I do think the alternate scenario, where each seamink has an observation probability (they’re slippery little guys!) is also of interest, but not what I’m trying to handle here. Although would likely have a similar solution, I think. The problem again is wanting to use the correct predictor for the seamink->snail relationship, and a zero inflated variable would lead to a biased answer.

This seems to suggest that the number of observed seaminks is ZIP distributed around the true number of seaminks (but maybe I’m misunderstanding the notation). This shouldn’t be the case, as the observed number presumably should never exceed the true population size. Something like a zero-inflated binomial observation model might be more appropriate. Or else maybe you mean that you either observe all of them or none of them, without additional Poisson variation?

Huh - yeah, that’s interesting. I’m trying to think of the right way to incorporate the observed number as observed and the true number as latent here. I am going with the all or nothing approach here. Which, granted, is simplistic. I’m sure there are more nuanced ways to model.

I like the ZIB approach, though, with trials = number of seamink. In many ways, while it wouldn’t match my simulation, it would be a more interesting description of the problem - each seamink has an individual observation probability. Which is different than just the probability of no observations. The former wouldn’t necessarily create a zero inflated distribution. But would be worth modeling for sure!

HA - we are in deep detection probability territory. Let’s stick with the zero inflation for the moment, though, as it has applications other than just the detection probability problem.

Are you suggesting that the latent true seamink should isntead work as follows

true_seaminks → seaminks_nonzero, bernouli (as it’s just one coin flip)

Hrm. I feel like we can still use seaminks_obs as a second indicator…

This is fascinating.

Oh, and, I am trying to do this in brms if possible (trying to inform a review for a paper using brms) rather than going to raw stan.

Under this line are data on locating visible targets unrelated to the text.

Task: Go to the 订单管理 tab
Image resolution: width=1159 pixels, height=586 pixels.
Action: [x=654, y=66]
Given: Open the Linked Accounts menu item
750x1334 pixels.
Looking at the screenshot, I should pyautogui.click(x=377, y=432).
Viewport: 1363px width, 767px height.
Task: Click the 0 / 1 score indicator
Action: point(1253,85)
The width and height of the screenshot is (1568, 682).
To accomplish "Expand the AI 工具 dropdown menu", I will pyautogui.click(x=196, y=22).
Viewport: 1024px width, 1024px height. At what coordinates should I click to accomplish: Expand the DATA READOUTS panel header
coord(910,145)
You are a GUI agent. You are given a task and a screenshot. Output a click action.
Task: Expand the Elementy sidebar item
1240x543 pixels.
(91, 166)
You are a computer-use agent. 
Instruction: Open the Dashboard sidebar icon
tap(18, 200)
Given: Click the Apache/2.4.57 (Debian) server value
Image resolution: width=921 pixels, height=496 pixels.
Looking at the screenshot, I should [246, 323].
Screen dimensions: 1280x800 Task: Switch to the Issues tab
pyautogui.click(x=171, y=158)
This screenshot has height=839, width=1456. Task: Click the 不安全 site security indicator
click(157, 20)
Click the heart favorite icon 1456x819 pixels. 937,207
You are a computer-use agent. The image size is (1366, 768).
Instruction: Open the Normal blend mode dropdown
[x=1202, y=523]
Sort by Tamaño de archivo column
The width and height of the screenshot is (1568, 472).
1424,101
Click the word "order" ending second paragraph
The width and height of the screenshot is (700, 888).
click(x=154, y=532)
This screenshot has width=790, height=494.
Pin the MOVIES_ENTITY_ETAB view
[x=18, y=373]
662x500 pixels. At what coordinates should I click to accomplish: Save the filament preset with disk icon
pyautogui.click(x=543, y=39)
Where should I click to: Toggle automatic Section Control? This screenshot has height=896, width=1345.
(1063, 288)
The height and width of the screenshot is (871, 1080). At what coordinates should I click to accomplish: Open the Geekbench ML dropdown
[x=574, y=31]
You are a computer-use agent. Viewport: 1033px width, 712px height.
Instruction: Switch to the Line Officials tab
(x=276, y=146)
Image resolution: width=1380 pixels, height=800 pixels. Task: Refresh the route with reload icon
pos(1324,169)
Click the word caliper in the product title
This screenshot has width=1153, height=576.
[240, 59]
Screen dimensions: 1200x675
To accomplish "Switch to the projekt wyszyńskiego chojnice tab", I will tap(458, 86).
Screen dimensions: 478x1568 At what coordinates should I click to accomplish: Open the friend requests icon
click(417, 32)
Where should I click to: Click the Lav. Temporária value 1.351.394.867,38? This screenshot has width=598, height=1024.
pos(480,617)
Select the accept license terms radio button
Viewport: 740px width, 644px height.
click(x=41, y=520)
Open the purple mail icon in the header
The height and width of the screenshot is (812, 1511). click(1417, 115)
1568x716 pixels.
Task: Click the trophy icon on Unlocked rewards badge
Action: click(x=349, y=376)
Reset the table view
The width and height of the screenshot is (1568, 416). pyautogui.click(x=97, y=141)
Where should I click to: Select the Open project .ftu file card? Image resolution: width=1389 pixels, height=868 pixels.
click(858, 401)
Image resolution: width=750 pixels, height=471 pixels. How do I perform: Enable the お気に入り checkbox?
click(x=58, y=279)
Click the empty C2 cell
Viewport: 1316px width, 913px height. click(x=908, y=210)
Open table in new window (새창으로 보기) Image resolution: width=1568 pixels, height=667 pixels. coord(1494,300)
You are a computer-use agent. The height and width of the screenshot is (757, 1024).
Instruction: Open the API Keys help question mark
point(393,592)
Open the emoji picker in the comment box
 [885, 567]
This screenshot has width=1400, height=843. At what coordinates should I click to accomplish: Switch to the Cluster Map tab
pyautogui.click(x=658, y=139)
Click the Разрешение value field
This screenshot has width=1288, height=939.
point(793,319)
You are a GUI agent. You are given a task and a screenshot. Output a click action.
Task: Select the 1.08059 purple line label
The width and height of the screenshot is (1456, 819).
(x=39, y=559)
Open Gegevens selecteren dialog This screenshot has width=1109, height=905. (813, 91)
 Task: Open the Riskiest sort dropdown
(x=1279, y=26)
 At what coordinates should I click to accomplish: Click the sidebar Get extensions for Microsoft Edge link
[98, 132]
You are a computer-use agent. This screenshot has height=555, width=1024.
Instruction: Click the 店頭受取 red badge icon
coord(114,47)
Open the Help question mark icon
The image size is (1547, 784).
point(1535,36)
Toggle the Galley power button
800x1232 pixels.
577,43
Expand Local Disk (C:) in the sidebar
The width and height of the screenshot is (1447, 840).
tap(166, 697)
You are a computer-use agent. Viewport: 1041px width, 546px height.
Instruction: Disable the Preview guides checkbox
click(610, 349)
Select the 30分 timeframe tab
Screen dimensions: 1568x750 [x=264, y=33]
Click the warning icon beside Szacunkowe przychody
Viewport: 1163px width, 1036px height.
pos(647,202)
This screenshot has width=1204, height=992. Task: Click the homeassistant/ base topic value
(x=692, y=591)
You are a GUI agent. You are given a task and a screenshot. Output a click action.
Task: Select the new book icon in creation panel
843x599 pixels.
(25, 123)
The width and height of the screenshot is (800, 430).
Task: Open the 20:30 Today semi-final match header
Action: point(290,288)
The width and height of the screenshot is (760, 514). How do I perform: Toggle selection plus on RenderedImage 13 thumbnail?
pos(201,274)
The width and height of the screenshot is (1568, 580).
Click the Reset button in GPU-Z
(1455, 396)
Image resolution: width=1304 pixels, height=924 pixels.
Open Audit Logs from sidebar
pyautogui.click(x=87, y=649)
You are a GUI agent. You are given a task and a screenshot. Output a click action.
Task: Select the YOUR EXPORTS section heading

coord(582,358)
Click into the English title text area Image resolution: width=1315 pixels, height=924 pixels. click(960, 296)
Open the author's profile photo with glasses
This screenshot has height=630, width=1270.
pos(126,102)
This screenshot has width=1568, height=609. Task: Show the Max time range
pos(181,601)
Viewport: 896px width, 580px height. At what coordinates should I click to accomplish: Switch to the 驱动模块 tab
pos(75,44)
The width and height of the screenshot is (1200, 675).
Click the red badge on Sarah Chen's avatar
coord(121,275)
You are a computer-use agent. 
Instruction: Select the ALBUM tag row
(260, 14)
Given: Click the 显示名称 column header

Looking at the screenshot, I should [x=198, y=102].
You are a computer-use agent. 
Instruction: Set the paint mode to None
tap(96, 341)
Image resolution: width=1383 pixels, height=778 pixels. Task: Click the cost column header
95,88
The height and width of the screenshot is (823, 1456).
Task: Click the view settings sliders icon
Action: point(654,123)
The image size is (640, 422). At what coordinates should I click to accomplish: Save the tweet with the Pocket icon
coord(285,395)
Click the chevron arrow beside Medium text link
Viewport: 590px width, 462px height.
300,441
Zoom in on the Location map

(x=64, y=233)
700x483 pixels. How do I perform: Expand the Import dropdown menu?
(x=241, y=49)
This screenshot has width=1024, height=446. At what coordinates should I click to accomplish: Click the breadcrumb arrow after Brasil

If we are constraining this to the setting where we can use brms, then we require the true underlying seamink density (the thing that affects snails) to be continuous. As long as that assumption is palatable, then something like your log-link gaussian model should be what you want. Note that if you believe the true population size is close to Poisson-distributed, then you would want to model the standard deviation of the gaussian in such a way that it can scale appropriately with the predicted value. Then the observation arises as a zero-inflated Poisson from the true underlying density at the site.

Yup - that is correct. I should include modeling the variance as well… But, still curious what you think about the solution to seaminks as a latent in order to predict snails.